Conocía a Bruce Bégout por su serie de ensayos publicados en Anagrama que, sin duda anticipan esta novela donde el espacio es el gran protagonista, y ello es más que comprensible si desvelamos que la trama aborda la existencia de un parque temático que en realidad es una metáfora de un inquietante universo más parecido al nuestro de lo que pensamos mientras leemos sus páginas. Esta estructura distópica está ubicada en una isla, donde siempre surgen todos los elementos que quieren experimentar y apostar por la transformación del mundo, tratándolo como si fuese un juego, macabro, despiadado y letal por su extrema frialdad, que se corresponde con la prosa, analítica, como si se tratase del informe funcionarial del delirio.
Decía Javier Avilés que 'Le ParK' podría considerarse un 'Locus Solus' del siglo XXI. Sus diferencias respecto a la obra magna de Raymond Roussel dependen, en mi modesta opinión, de una cuestión de tono y contenido. El francés partía de una apuesta muy definida por el lenguaje y sus fantásticas invenciones, pero no creo que quisiera reflejar con la rotundidad de su heredero una idea espejo de la sociedad, pues eso es 'Le ParK', donde lo teóricamente surrealista no lo es en absoluto, desde el arquitecto inaccesible que en su torre de marfil reposa y maquina hasta las propuestas que el aturdido visitante puede encontrar en su paseo.
Un fragmento fundamental para la comprensión del entramado es la historia de Leer (vacío en alemán), un empleado que se pierde por la instalación, llega a una sala impoluta, sigue su extraño camino y llega, como en un videojuego en el que se van superando fases, a un paraje donde intuye la presencia de hombres primitivos, alieno a la dinámica que ha transformado de un plumazo el enclave.
Este pequeño pasaje es una advertencia de peligro desde una doble perspectiva. Por una parte, quien sale del límite está condenado al retorno de lo primitivo mediante la expulsión de una pesadilla que es el puro presente. Por otra, indica como se nos habla de un tejido que bien podría ser la calle pese a su camuflaje de edificios alucinantes y atracciones que, más que inverosímiles, son esencias de una era. Lo percibimos en la misma fugacidad de algunas creaciones, desechadas por capricho, y la misma dinámica del sitio, donde el control y el miedo se integran en una normalidad donde los turistas rascan los murales con revolucionarios porque ellos no tienen el coraje de imitar esa memoria visual del pasado.

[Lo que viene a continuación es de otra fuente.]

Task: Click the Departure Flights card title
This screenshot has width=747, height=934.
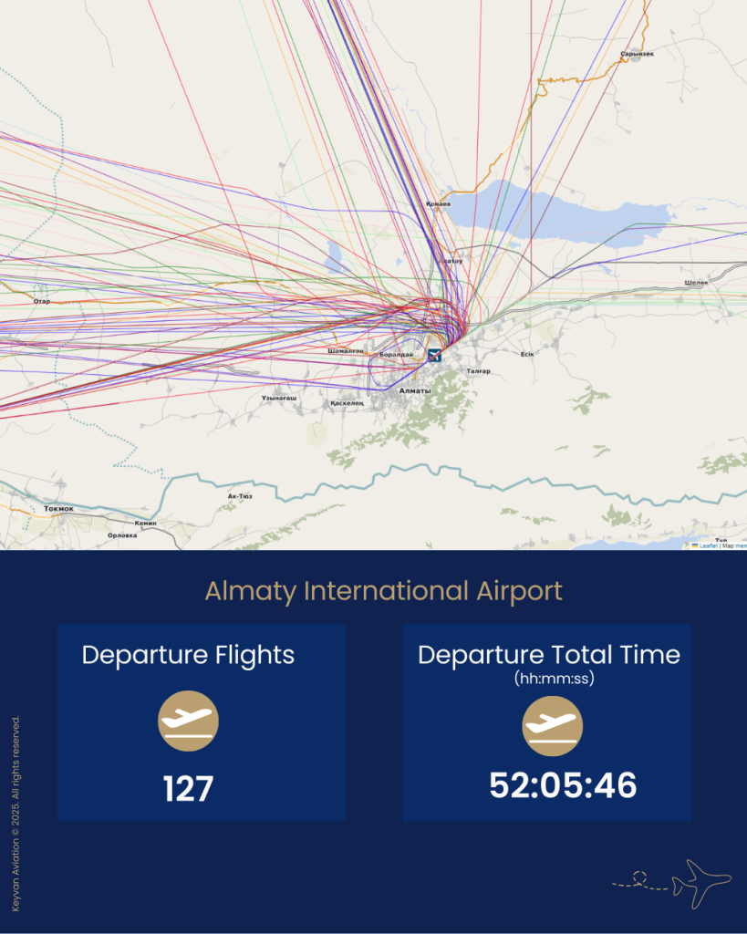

El ocio surge como un paseo y una oda a la complacencia. Nuestra capacidad de asombro cada vez es más nula. Quien entra en Le ParK puede llorar tras ser sometido a la inclemencia del disgusto, que sin embargo es nulo en la mayoría de los que acceden a sumergirse en el reto porque el conformismo en la feria de los horrores es otra puñalada, suave y sutil, que el autor lanza mientras desgrana su especialísima arquitectura.
La voluntad de captar la totalidad, de generar un maquiavélico entramado de dominio, llega al paroxismo con el elenco de trabajadores, donde figuran genios sumisos de todas las profesiones habidas y por haber. Son, como su jefe, sombras invisibles que a partir de su esfuerzo tienden una densa capa de control, y lo hacen como los que mueven los hilos, desde un rincón ciego inasible para la mayoría.
'Le ParK' se lee como lo que es, una novela, pero ello no excluye que su poso sea claramente ensayístico donde no es menester mostrar el interior porque las vistas ya confiesan el marasmo organizado al milímetro. Bégout y su economía de medios consiguen ser exhaustivos sin ramplones trucos de magia.